Go through the material below and count the lines with the string "agent"; the number is the whole answer.

**RECORDS PROVIDED**
•••••

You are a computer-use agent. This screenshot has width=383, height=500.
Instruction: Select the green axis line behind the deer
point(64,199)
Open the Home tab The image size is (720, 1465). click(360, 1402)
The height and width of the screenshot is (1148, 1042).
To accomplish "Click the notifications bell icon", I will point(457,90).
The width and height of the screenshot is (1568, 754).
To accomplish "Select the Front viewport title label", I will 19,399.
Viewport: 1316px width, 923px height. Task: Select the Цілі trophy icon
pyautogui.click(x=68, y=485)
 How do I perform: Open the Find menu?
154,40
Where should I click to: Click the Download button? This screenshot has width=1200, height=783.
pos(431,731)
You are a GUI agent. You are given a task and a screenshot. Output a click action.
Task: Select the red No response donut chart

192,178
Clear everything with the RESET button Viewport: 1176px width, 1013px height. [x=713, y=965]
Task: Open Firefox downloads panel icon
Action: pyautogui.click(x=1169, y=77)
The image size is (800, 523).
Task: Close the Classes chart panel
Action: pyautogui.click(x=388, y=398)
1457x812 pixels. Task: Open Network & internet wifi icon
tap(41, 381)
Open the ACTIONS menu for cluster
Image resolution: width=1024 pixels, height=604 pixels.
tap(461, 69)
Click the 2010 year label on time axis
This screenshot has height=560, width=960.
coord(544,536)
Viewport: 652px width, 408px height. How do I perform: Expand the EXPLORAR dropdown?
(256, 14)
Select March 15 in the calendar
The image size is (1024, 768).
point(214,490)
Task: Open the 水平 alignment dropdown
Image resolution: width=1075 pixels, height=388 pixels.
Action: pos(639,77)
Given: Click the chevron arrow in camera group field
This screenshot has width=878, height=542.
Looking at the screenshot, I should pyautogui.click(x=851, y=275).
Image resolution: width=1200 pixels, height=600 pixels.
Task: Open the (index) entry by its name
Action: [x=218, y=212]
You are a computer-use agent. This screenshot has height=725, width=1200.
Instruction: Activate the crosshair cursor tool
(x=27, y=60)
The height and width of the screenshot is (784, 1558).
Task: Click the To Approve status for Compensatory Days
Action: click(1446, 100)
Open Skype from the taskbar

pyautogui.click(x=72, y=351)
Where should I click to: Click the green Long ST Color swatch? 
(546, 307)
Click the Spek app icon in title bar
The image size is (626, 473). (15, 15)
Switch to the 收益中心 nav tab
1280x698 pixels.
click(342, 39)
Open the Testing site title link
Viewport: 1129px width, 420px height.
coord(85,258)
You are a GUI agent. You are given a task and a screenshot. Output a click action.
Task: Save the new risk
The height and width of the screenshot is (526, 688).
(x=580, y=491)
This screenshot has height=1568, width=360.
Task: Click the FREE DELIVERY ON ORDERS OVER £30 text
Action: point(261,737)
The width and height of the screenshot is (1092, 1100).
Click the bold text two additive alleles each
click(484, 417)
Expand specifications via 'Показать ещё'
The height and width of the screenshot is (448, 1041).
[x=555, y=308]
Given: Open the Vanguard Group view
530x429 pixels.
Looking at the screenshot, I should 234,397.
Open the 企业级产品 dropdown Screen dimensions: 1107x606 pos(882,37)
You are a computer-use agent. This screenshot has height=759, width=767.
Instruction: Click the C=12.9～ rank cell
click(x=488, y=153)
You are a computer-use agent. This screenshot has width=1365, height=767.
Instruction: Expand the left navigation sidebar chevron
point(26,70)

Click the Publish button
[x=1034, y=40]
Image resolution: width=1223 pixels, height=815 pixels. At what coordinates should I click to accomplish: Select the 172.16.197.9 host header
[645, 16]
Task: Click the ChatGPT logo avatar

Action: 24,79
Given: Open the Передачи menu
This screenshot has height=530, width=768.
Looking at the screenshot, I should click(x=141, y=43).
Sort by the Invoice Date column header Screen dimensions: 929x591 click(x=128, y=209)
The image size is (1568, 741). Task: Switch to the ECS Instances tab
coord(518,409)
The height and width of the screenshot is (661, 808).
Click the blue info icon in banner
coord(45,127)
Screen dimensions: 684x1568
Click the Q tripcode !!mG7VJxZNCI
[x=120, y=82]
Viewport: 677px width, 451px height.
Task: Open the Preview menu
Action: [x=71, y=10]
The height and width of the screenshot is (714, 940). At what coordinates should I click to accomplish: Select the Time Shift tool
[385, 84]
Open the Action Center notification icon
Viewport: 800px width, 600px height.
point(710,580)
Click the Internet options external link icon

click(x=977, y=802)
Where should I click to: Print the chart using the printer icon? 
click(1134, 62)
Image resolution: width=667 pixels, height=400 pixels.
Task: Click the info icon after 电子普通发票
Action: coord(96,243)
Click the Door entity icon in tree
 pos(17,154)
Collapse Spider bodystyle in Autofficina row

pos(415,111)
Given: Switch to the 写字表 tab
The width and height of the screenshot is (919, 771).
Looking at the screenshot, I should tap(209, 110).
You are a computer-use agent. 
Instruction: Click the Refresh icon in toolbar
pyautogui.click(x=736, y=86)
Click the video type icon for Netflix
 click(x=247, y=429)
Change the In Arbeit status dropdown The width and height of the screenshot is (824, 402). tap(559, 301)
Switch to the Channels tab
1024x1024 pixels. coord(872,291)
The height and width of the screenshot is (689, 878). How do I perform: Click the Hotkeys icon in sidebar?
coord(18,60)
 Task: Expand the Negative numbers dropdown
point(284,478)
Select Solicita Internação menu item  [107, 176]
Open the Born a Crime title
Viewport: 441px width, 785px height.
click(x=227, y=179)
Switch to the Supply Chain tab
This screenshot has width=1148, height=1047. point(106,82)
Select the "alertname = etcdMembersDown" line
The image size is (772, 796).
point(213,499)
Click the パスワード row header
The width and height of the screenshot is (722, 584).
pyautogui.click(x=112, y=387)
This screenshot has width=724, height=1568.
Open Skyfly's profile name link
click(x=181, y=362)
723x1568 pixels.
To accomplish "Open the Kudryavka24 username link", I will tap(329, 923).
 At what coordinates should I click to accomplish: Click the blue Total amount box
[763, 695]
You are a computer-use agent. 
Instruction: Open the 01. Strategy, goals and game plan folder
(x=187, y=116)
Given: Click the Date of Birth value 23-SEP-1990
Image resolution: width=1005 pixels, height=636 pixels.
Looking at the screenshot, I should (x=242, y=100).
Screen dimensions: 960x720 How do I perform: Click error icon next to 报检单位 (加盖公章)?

•••••

**WRITTEN RESPONSE**
8